**TO DO**
Note each line of the entries that includes "text". Then copy those lines.

------ SOURCE RECORDS

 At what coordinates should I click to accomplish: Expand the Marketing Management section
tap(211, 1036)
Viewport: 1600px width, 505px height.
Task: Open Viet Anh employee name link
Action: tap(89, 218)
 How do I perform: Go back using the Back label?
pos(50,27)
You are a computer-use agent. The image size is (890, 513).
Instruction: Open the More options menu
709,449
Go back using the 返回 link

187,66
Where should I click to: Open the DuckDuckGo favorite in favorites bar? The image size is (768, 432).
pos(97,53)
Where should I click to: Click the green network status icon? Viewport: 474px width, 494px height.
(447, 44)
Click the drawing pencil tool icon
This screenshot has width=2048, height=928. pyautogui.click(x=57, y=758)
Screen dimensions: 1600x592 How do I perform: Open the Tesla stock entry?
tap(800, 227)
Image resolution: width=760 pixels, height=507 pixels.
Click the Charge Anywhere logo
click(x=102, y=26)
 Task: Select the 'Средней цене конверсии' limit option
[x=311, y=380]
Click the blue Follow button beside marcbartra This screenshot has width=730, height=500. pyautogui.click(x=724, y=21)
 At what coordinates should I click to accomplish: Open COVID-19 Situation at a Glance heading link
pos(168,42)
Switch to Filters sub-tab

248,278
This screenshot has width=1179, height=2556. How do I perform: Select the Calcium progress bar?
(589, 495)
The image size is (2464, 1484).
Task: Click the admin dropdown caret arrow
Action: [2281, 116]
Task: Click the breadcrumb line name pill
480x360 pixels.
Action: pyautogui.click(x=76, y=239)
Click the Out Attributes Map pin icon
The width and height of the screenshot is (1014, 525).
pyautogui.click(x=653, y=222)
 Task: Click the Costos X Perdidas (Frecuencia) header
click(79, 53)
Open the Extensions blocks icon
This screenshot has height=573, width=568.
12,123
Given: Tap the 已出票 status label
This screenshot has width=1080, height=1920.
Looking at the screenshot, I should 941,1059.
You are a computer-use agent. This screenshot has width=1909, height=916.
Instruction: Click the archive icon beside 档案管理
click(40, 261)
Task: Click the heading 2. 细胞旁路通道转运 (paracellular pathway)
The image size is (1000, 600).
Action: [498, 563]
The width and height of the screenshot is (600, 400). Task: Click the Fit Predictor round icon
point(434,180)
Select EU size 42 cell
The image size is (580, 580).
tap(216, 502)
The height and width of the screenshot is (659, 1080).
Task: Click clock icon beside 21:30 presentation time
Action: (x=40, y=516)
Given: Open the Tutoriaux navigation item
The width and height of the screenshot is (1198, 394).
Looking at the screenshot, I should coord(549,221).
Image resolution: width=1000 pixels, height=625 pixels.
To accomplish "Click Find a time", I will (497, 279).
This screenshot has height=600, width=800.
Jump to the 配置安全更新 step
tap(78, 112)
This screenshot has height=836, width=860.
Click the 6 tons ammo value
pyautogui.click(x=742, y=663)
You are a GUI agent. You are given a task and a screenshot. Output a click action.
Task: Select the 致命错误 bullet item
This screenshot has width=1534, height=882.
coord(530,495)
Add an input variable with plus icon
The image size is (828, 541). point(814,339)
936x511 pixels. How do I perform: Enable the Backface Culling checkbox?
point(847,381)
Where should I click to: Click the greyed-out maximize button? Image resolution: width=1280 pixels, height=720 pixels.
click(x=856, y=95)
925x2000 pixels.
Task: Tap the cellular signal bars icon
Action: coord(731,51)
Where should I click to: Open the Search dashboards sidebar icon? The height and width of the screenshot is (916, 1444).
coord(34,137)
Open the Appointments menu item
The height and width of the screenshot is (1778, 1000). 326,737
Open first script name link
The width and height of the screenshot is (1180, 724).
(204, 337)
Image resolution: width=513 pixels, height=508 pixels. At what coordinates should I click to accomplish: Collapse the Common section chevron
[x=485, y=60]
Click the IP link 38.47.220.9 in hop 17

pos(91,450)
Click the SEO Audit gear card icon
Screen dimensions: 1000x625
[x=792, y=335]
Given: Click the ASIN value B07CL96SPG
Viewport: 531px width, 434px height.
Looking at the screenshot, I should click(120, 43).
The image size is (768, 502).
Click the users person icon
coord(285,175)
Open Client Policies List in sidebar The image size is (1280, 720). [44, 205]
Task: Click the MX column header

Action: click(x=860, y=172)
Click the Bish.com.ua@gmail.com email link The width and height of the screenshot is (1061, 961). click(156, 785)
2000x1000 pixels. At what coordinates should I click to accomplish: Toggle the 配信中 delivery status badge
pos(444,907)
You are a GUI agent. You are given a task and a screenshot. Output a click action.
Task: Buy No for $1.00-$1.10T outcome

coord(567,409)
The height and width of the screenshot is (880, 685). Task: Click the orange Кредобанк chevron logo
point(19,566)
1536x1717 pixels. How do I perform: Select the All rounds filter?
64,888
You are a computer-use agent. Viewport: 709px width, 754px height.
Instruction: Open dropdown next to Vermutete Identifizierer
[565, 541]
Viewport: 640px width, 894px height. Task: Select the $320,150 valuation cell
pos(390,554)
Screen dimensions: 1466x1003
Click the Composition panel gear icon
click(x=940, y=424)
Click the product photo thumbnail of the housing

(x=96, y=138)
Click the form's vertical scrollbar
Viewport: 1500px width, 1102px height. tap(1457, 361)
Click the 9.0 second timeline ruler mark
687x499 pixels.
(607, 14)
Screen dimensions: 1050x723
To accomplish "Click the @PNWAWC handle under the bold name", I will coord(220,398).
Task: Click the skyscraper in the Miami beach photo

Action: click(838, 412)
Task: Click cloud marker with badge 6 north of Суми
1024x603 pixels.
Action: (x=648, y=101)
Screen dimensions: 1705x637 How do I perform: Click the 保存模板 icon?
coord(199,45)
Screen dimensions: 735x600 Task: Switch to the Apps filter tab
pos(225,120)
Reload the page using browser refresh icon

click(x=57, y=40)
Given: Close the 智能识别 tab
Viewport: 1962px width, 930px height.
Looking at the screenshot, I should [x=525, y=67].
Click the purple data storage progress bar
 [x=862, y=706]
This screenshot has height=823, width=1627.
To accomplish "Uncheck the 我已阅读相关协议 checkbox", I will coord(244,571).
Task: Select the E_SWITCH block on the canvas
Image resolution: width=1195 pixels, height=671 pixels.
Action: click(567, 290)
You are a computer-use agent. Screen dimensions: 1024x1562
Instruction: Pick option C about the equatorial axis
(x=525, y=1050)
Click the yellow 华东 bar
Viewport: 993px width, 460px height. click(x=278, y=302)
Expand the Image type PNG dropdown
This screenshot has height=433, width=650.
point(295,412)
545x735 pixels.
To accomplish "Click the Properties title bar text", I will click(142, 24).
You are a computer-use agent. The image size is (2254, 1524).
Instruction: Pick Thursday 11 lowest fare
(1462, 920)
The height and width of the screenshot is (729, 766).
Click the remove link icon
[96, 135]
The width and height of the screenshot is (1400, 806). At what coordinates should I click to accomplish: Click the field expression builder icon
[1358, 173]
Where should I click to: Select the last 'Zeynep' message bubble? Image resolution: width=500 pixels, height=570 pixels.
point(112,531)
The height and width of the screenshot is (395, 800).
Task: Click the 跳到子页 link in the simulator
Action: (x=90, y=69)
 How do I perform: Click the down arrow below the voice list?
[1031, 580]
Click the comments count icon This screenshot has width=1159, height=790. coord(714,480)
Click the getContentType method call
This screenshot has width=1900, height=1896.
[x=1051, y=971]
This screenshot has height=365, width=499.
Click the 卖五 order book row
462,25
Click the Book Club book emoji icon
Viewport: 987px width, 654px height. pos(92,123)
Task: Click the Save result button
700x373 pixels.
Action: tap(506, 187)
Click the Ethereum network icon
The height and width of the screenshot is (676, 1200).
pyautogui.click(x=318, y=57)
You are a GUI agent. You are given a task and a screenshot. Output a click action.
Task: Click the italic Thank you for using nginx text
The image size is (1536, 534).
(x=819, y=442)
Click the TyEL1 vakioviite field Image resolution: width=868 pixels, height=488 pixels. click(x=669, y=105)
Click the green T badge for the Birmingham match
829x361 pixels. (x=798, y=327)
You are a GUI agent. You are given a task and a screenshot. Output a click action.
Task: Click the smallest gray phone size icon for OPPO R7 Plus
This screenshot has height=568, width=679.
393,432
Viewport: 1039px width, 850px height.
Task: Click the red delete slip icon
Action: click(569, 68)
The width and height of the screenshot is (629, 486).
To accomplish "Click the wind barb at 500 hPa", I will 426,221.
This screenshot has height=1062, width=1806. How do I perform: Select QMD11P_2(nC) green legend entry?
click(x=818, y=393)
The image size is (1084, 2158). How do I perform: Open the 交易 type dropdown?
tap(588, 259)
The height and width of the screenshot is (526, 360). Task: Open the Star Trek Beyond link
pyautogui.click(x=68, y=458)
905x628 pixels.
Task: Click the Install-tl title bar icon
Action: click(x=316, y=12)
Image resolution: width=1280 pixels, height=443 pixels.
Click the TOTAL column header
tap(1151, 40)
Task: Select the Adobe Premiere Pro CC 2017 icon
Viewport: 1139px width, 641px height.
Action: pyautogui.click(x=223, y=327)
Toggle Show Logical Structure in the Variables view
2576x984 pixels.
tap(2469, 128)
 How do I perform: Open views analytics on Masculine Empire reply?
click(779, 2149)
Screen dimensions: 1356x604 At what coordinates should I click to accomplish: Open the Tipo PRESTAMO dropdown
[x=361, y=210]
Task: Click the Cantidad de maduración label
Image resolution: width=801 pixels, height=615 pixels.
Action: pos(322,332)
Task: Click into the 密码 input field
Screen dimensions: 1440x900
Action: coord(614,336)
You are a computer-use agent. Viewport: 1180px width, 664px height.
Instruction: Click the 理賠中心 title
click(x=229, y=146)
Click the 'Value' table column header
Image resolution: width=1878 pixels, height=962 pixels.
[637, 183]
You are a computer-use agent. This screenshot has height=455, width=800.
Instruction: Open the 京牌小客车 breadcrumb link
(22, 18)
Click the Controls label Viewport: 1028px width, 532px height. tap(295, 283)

------------

**EXPECTED ANSWER**
To accomplish "Click the Properties title bar text", I will click(142, 24).
Task: Click the italic Thank you for using nginx text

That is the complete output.